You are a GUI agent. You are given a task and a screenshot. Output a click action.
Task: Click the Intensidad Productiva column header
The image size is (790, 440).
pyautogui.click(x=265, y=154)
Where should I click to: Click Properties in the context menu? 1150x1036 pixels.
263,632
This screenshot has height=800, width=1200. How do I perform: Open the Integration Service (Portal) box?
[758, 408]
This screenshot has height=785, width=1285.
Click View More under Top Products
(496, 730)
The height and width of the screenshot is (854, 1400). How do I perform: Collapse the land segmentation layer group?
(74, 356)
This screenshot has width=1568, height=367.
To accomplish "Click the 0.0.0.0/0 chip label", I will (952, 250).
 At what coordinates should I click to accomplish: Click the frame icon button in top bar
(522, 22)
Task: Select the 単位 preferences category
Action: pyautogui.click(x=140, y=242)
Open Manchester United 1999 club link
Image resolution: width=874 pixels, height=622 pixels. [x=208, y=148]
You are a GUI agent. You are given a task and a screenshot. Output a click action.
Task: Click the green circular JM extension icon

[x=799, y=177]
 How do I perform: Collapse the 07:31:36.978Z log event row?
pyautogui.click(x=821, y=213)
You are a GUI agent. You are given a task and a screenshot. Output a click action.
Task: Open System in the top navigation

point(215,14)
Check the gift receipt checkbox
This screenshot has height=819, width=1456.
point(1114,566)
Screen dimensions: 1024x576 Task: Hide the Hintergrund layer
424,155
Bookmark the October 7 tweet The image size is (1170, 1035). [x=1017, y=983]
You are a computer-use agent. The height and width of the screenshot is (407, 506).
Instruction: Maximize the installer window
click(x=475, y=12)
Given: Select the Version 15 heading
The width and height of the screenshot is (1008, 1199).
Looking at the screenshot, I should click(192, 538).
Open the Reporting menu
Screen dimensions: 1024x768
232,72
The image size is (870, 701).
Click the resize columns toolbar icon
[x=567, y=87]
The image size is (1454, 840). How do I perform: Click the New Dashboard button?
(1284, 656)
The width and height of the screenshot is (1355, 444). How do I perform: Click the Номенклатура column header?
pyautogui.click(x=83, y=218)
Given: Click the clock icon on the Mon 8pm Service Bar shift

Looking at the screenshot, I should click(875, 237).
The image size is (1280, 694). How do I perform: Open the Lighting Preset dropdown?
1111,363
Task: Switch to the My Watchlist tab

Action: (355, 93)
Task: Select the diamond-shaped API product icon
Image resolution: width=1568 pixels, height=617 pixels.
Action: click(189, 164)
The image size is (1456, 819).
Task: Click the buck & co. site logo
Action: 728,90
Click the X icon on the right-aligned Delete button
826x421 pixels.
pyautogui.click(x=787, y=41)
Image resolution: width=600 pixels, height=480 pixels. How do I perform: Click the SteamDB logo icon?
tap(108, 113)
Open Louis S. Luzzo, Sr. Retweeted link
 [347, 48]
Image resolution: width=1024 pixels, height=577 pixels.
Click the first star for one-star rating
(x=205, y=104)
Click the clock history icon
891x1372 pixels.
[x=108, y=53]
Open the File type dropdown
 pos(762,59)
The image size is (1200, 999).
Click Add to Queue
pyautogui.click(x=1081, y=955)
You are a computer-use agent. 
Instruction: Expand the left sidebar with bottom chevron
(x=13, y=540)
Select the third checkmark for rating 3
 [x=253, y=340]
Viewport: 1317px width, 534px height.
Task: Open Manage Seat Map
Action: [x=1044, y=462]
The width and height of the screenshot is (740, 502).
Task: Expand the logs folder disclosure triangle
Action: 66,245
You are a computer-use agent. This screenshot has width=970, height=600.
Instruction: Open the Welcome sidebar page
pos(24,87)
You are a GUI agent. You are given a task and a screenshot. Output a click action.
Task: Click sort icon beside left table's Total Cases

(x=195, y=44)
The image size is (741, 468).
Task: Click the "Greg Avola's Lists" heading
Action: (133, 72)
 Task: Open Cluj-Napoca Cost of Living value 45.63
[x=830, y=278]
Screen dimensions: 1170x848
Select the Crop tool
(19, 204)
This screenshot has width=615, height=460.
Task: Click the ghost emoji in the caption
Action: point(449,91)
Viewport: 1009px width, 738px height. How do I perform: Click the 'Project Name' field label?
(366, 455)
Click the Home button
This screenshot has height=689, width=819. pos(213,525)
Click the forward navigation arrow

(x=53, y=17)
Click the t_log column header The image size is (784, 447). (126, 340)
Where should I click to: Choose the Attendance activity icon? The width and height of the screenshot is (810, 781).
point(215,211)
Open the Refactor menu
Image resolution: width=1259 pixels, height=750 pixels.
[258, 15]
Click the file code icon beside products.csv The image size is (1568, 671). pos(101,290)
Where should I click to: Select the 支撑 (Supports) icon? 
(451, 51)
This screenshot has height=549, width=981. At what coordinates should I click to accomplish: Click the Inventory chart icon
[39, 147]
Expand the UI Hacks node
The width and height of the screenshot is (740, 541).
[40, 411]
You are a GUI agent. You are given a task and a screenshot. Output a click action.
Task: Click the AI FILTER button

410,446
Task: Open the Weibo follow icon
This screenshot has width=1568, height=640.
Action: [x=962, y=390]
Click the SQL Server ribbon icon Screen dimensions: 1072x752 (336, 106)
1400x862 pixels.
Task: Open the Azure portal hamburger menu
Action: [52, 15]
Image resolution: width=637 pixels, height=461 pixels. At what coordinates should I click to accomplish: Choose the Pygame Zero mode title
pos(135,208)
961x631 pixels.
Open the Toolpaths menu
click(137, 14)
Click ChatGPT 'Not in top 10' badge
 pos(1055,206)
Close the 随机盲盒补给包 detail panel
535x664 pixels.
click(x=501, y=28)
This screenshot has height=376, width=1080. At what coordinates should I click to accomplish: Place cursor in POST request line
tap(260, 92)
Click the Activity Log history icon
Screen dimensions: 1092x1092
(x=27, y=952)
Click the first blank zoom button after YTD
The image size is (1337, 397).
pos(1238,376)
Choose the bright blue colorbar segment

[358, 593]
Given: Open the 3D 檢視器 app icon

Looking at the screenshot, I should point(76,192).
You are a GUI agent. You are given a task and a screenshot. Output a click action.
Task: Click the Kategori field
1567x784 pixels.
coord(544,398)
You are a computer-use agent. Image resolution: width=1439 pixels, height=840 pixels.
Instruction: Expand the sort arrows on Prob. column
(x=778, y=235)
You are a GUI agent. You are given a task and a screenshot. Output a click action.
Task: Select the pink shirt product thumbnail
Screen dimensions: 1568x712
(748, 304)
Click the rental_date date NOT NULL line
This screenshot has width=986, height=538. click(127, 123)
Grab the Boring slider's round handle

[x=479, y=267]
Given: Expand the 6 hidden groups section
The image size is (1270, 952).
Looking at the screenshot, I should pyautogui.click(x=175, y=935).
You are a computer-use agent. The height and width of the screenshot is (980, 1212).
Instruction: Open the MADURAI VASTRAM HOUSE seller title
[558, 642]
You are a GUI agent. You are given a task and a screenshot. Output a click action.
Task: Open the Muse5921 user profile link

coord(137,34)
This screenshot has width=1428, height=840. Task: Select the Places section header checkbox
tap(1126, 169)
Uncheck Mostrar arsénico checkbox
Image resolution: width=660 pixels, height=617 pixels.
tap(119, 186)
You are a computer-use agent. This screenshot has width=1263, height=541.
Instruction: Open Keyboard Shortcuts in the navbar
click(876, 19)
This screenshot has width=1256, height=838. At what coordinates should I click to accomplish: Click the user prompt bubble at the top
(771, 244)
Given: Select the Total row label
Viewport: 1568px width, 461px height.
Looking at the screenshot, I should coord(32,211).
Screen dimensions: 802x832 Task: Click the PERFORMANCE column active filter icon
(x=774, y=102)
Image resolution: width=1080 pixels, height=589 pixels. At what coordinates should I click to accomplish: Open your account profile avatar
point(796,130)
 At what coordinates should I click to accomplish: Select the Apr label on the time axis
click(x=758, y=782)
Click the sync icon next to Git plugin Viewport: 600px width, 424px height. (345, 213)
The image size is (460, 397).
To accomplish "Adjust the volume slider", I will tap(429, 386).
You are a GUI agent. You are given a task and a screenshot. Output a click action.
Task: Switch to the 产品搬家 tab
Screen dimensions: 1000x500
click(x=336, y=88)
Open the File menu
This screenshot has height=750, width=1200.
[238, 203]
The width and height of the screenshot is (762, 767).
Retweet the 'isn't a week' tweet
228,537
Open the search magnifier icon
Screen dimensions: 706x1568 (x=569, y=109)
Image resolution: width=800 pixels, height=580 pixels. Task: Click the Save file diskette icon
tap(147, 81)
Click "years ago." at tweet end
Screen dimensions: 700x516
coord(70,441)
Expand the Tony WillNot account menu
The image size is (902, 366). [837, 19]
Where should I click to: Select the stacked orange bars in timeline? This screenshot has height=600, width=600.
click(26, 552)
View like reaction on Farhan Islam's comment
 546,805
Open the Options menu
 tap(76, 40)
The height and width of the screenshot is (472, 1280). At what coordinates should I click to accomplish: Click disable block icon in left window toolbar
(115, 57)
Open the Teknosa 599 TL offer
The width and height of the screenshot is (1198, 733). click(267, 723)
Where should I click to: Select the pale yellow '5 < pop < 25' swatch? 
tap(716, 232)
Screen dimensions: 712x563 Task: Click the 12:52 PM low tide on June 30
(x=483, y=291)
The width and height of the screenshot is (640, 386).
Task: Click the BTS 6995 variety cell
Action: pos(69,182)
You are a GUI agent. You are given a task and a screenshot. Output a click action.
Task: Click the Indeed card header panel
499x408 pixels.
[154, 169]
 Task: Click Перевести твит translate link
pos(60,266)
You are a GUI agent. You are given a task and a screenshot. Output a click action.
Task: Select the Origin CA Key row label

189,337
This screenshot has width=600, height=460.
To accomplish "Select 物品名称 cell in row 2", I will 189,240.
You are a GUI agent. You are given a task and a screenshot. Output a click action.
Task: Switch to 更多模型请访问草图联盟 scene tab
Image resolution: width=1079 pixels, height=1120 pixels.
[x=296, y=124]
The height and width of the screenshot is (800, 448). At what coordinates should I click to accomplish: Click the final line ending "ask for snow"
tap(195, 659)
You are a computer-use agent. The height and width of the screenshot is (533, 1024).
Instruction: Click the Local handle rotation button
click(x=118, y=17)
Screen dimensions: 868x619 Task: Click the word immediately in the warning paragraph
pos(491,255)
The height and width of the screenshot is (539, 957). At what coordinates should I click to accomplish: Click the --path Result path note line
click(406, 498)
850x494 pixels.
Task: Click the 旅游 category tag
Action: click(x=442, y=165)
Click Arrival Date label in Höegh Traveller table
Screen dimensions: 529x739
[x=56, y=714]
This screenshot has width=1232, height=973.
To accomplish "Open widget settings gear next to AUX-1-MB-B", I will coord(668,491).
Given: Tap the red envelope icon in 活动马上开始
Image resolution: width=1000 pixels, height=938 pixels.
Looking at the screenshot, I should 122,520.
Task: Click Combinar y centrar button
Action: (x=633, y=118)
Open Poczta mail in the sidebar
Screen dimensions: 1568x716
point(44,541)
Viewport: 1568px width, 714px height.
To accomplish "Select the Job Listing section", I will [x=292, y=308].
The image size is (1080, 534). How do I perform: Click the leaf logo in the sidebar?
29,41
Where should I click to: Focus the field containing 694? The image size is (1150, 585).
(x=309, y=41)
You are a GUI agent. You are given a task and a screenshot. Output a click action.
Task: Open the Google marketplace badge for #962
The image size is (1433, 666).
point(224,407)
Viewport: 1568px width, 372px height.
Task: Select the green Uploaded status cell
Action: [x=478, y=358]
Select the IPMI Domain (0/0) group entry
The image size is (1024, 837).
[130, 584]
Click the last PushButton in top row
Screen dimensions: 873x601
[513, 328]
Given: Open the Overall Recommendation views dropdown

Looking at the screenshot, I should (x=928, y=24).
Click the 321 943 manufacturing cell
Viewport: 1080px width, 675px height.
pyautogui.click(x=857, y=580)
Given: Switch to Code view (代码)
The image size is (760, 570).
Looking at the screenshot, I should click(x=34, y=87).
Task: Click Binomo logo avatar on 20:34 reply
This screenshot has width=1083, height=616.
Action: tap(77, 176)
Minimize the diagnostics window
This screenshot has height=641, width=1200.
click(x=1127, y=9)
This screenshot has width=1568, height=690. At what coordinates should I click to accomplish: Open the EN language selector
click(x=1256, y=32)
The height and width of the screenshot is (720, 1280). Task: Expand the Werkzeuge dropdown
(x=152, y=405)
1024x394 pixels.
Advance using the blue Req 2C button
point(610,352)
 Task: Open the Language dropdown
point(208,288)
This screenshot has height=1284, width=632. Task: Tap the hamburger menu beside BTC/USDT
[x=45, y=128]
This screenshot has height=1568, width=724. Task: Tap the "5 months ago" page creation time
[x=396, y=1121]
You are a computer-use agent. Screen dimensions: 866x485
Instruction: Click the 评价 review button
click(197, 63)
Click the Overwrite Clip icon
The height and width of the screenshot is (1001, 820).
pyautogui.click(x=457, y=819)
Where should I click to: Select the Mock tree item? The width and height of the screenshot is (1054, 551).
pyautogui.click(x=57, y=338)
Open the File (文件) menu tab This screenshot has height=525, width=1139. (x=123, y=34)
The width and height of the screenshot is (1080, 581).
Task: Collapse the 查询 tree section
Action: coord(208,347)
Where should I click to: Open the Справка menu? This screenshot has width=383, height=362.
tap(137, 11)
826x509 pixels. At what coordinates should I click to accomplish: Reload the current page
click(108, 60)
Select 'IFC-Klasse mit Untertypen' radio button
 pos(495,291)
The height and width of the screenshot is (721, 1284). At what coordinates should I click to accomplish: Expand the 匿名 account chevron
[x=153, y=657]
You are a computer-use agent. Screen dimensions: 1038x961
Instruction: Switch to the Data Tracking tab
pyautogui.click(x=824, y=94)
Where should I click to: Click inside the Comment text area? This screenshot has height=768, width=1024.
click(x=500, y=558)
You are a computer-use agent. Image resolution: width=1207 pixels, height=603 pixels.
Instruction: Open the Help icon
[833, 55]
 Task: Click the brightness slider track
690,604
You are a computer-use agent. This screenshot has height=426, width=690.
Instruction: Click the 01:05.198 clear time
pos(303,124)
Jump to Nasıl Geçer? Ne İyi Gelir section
---+---
## [Task details]
Show every line in the listing above that carries the word "next".

## [Result of the exercise]
Click the sync icon next to Git plugin Viewport: 600px width, 424px height. (345, 213)
To accomplish "Open widget settings gear next to AUX-1-MB-B", I will coord(668,491).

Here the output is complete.